Ora la meta è Roma, ma cambia anzitutto l’intento: c’è da consegnare a Papa Francesco la letterina di un bimbo malato, il pordenonese Pietro.

L’idea è di Loris De Bortoli, pasticcere di Fiume Veneto. Stamane la partenza dal Pordenonese, con De Bortoli che raggiungerà Celotto a Maserada: alle 14, in piazza dei Signori, avrà luogo il gemellaggio fra la Fiab (gli amici della bicicletta) di Pordenone e i cugini di Treviso. «Un viaggio decisamente più serio rispetto al passato, farà riflettere. Sono contento d’essere stato coinvolto», racconta Celotto.
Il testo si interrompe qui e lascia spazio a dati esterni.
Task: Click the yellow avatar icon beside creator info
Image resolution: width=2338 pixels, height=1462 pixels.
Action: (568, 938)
Pietro ha quattro anni e mezzo, è di Cordenons e sta combattendo con un brutto male. Una storia che ha colpito De Bortoli, la cui missione è patrocinata dalla Fondazione Maruzza, Onlus friulana che s’impegna per le cure palliative e l’assistenza a domicilio dei malati oncologici.

«Io faccio però solo da spalla, il merito è di De Bortoli. Ho saputo dell’iniziativa e ho cercato subito di farne parte. Viaggiare per un bimbo come Pietro, ti dà una carica speciale», rimarca Celotto. Intanto è già nota la data dell’udienza dal Pontefice: mercoledì 25 aprile. Il pellegrinaggio in bicicletta misura 800 km, percorrere infatti la via Francigena significa prenderla un po’ larga. Nonché fare i conti con tanto sterrato, antiche mulattiere.
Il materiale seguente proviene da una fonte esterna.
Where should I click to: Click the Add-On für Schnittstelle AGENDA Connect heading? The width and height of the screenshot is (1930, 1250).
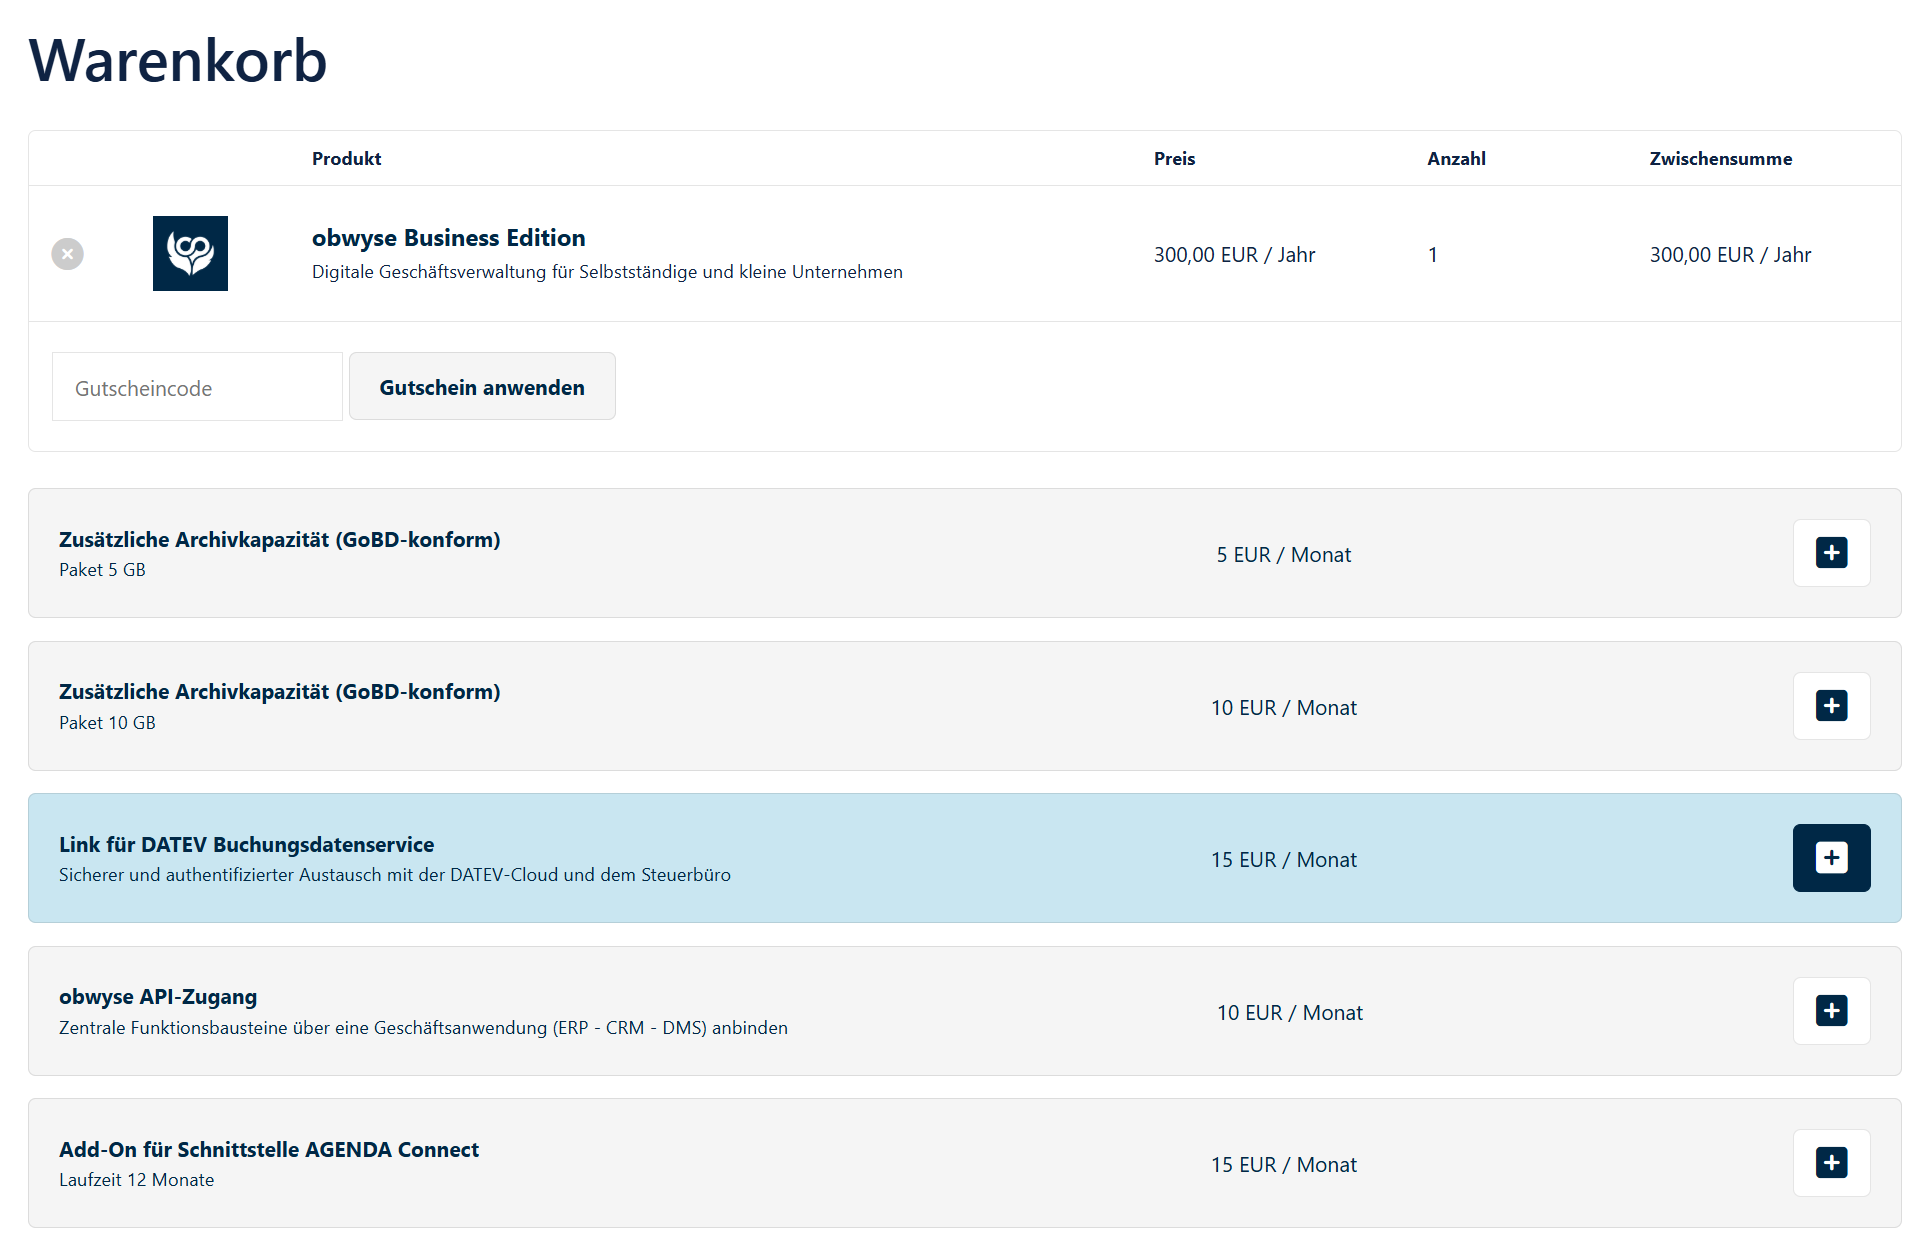(x=269, y=1150)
La componente “avventura” sarà parte integrante della spedizione. Celotto ha definito otto tappe, si dormirà in tenda o negli ostelli collocati lungo il cammino.
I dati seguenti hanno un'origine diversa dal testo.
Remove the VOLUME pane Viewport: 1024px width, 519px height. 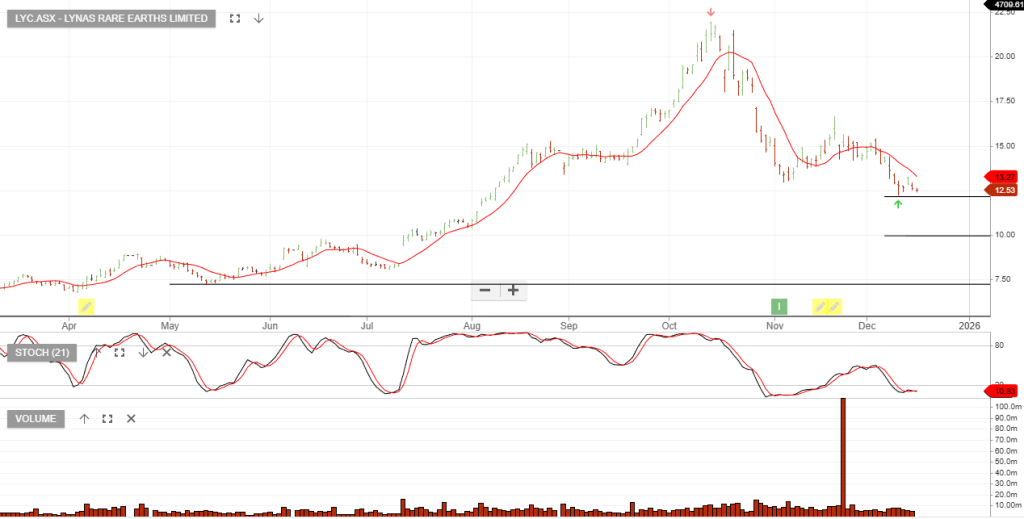(131, 418)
La prima frazione si concluderà nel Padovano, a Compodoro. Poi si andrà a Castelmassa, all’incrocio fra Veneto, Lombardia ed Emilia. Quindi si virerà su Fornovo di Taro, in provincia di Parma.

La letterina raggiungerà Pontremoli, ma l’attraversamento della Toscana prevede pure gli approdi a Lucca e Siena. Poi la bussola sarà orientata su Acquapendente, nel Viterbese.

Deviazione infine a Capranica, da cui partirà l’ultimo segmento con conclusione nella città eterna. «Benché abbia affrontato per quattro volte il Cammino di Santiago, si tratta del mio primo viaggio sulla Francigena», osserva, «Dovremmo arrivare il 22, s'aggregheranno amici della Fiab».

La bici come mezzo di preghiera e speranza. Scontato che quest’avventura non la dimenticherà facilmente. (m.t.)